Stored items
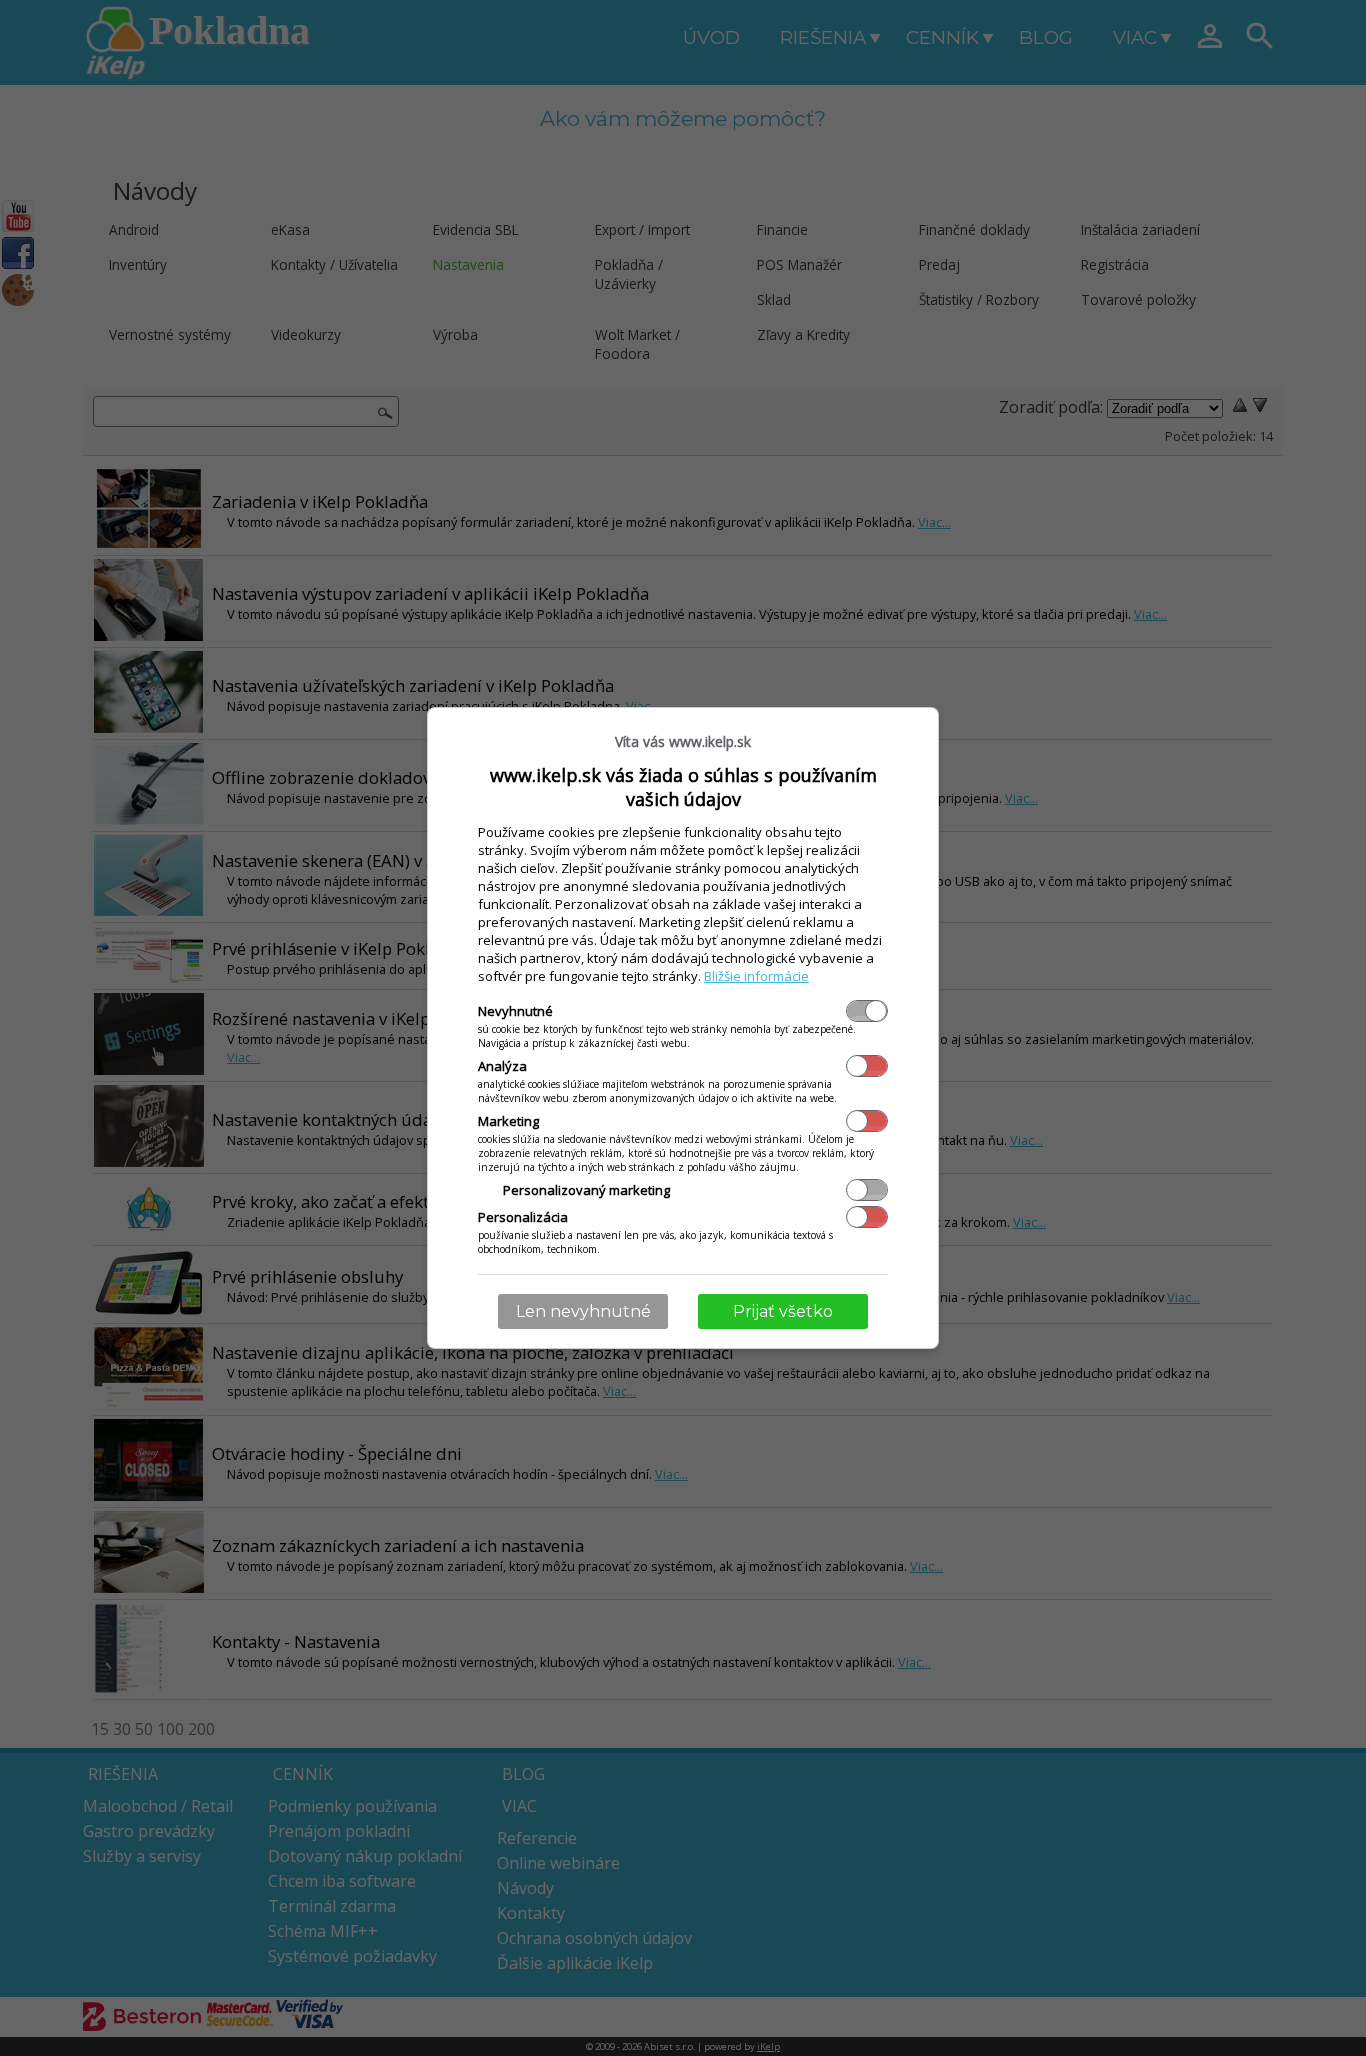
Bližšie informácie (756, 976)
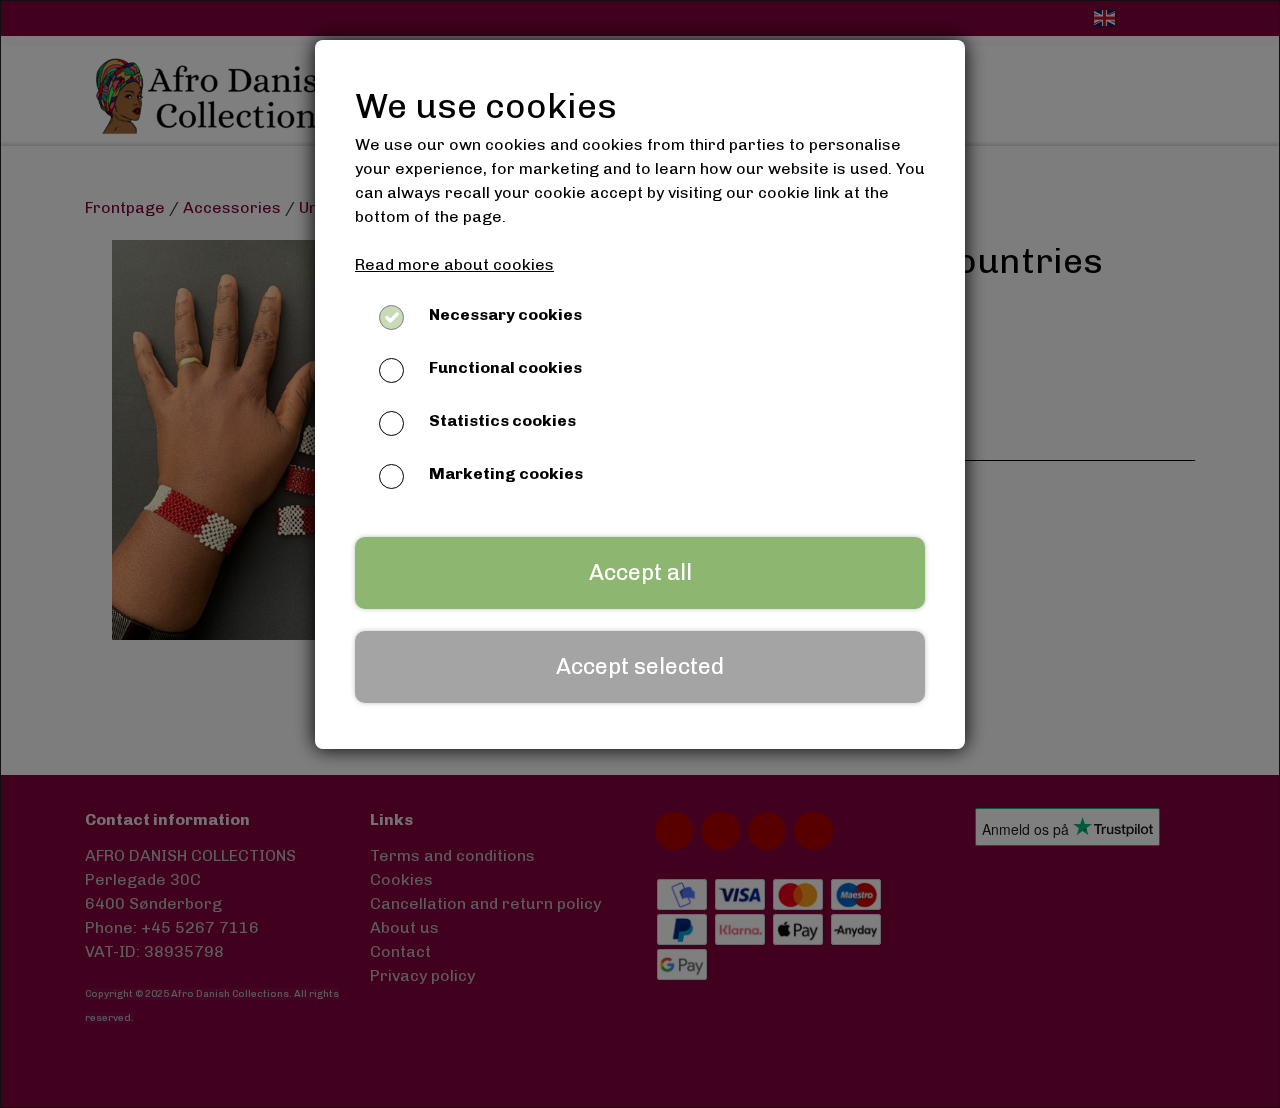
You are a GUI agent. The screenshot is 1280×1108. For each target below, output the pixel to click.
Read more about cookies (454, 264)
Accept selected (640, 666)
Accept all (640, 572)
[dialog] (640, 554)
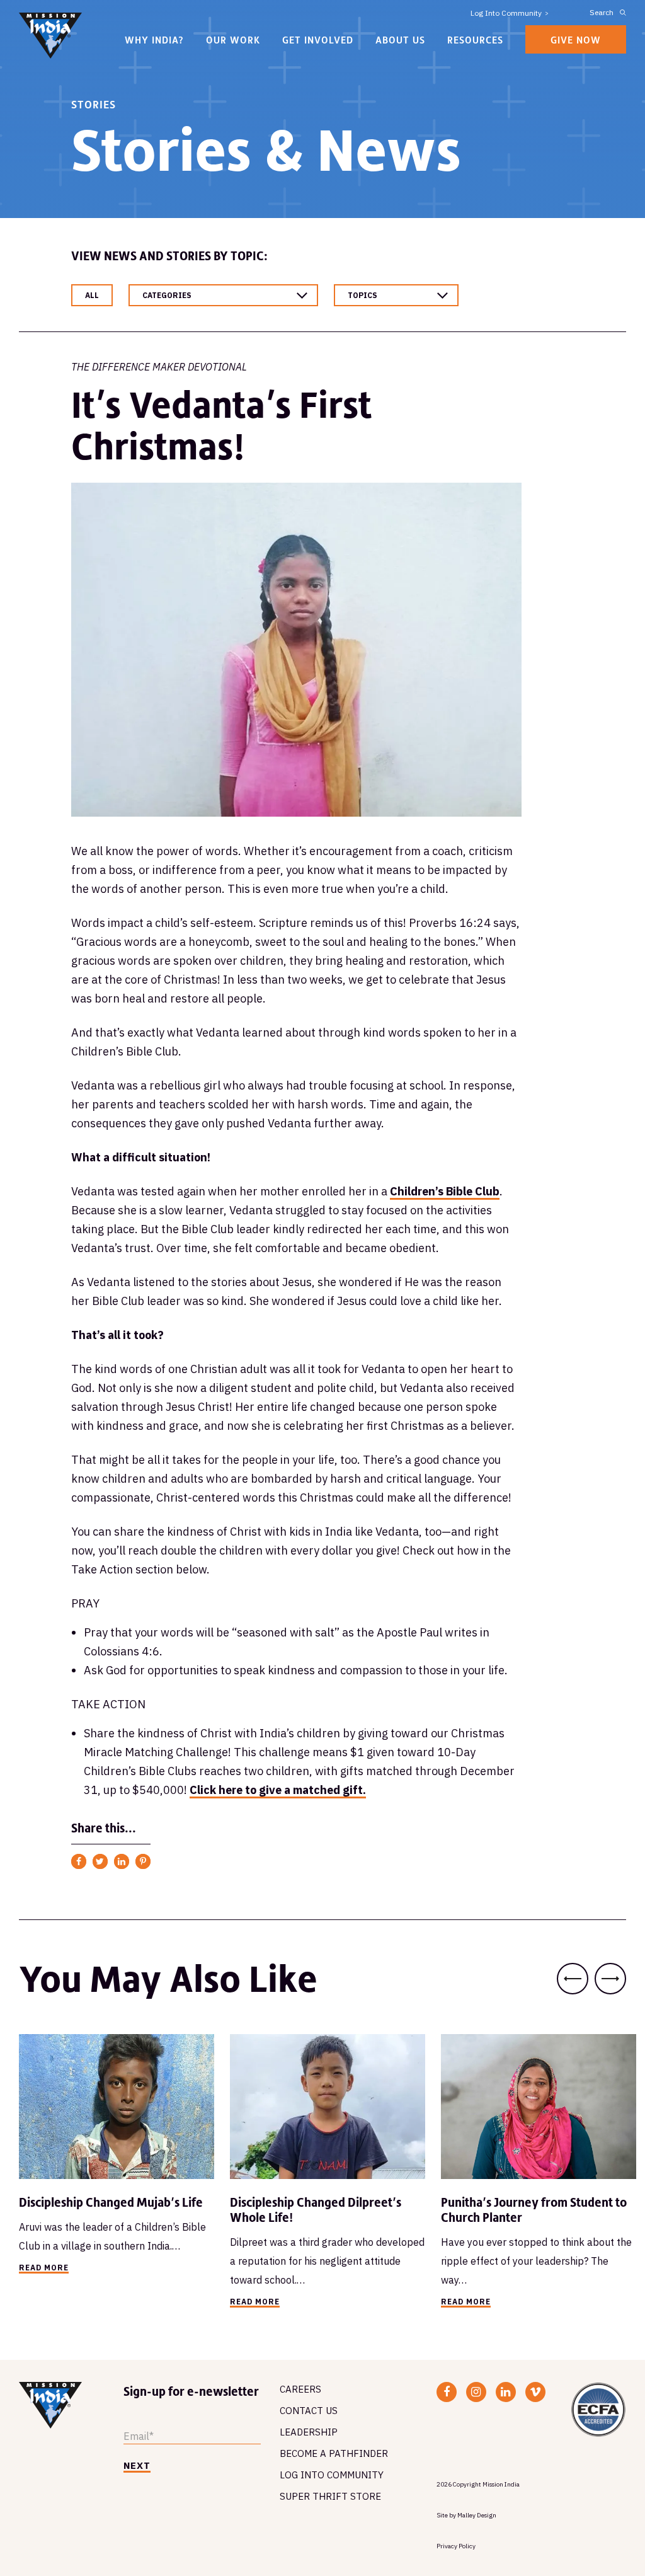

Directions for this task. Starting at the line that contains "You are a GUI", please write out each line through the last line of the data, both ends included, and keep pictures out of the copy.

Answer.
You are a GUI agent. The screenshot is 1280×1108. For each target below, output the pixel to click.
Read more about cookies (454, 264)
Accept selected (640, 666)
Accept all (640, 572)
[dialog] (640, 554)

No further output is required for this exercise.